### EXERCISE DESCRIPTION
Render every line of the listing below as a Markdown table with the columns Row and Entry. Number each line in Row and put its text in Entry, leaving out blank lines.

— START —

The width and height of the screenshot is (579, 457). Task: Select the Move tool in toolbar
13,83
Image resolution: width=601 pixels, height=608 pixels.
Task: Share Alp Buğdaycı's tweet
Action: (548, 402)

— END —

### ANSWER TO THIS EXERCISE
| Row | Entry |
|---|---|
| 1 | The width and height of the screenshot is (579, 457). Task: Select the Move tool in toolbar |
| 2 | 13,83 |
| 3 | Image resolution: width=601 pixels, height=608 pixels. |
| 4 | Task: Share Alp Buğdaycı's tweet |
| 5 | Action: (548, 402) |